Le chant profond de Vargas Llosa
Mario Vargas Llosa © Samuel Sanchez/Newscom/SIPA

Le dernier roman de Mario Vargas Llosa, au titre prémonitoire de Je vous dédie mon silence, est paru en France avant l’été, deux mois seulement après son décès à Lima…


C’est un livre singulier, dans la bibliographie de l’auteur de La Ville et les Chiens (1963), une nouvelle incarnation littéraire de lui-même, avec un message politique inédit chez celui qu’on prenait jusqu’alors pour un grand libéral.

Je vous dédie mon silence est un vaste panorama de la musique de son pays natal, avec en vedette la fameuse valse péruvienne. Cette valse, écrit Vargas Llosa, « au-delà des préjugés et des anathèmes, unirait les Péruviens et leur donnerait un robuste socle musical sur lequel, sans que personne l’exige, se forgerait ce lien entre tous les fils de cette terre ». On comprend rapidement tout l’enjeu de cette forme artistique du folklore national, que Vargas Llosa va illustrer par l’histoire de Toňo Azpilcueta, journaliste expert en musiquedite « criolla » (au sens de « autochtone et authentique », nous explique le glossaire).

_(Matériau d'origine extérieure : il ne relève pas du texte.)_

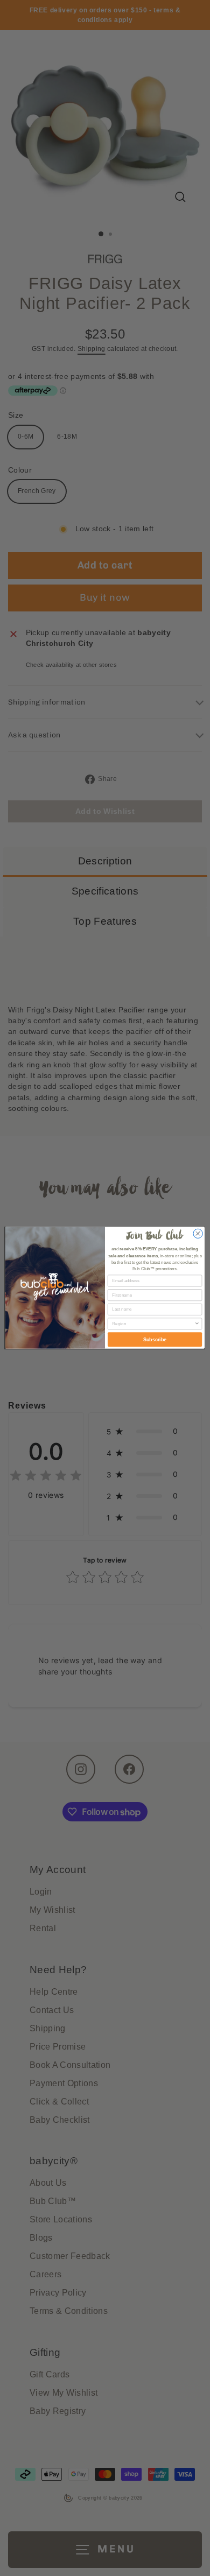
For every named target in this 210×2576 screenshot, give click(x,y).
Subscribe (154, 1339)
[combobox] (153, 1324)
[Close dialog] (197, 1233)
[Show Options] (197, 1324)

Lalo Molfino, un guitariste bizarre

L’histoire narrée par Vargas Llosa est simple et très belle. Au fil de ses déambulations dans le Lima underground et interlope, à la recherche de musiciens d’exception, Toňo tombe un soir sur un guitariste du nom de Lalo Molfina qui le stupéfie. Il se trouve que ce sera son dernier concert, puisque le prodige meurt, quelques semaines plus tard, dans un hôpital réservé aux pauvres. Toňo apprend la nouvelle avec émotion, et il décide d’enquêter sur cette figure mystérieuse, que très peu ont connue. « Je vous dédie mon silence », ce sont les paroles d’adieu de Lalo Molfino à la chanteuse Cecilia Barraza, qui a brièvement travaillé avec lui. Elle confie à Toňo : « c’était un génie à la guitare, mais quelqu’un d’étrange, de très bizarre ». Elle ajoute : « Il s’enfermait dans sa chambre d’hôtel pour remplacer les cordes de sa guitare et l’accorder. Il y passait toutes ses journées. »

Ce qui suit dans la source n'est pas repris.